The Gasconade River, Osage Co.

And finally.  We gratefully acknowledge and sincerely thank Mr. Greg Nemes of Tanager Creative for his skillful enhancement of the entire FWGNA site.  In addition to the keen clickable map on the front page, Greg did a tremendous job re-wiring the site to facilitate routine maintenance and update, freshening up the fonts, adding cool new analytics and hooking up an email platform with subscription boxes at the bottom of every page, to name but a few improvements.  So, remember the little red bird with the great big bag of skills, tanager.org, when clear communication matters to your nature, science, or humanities nonprofit!

Notes:

[1] The eight new species and subspecies freshly added: Amnicola stygia, Antrobia culveri, Fontigens aldrichi, F. antroecetes, F. proserpina, Leptoxis arkansensis, Pleurocera simplex ozarkensis, P. canaliculata lawrencii.

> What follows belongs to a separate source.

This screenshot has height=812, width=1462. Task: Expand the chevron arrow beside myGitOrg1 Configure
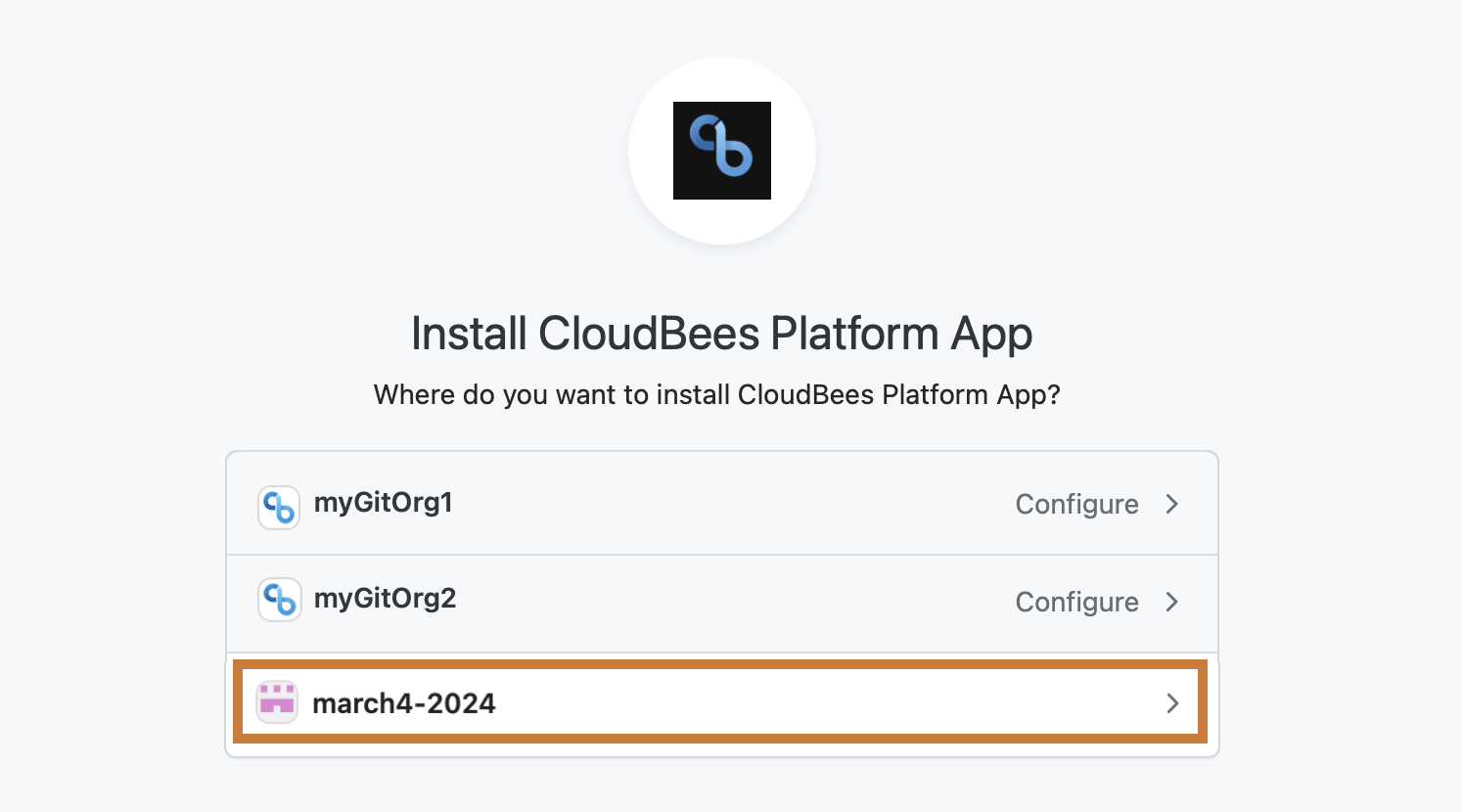[x=1172, y=504]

[2] Wu, S-K., Oesch, R. & Gordon, M. (1997) Missouri Aquatic Snails. Missouri Department of Conservation, Natural History Series #5. 97 pp.

[3] We posted a photo of our handsome colleagues from the Missouri DNR late last year:

  • Art, science, and public policy: A dialogue in three languages [10Dec25]

[4] Infantry representing the northern half of Mi-zoor-ree shot south with rifled muskets; Muh-zoor-rah State Guard returned fire with obsolete smoothbores.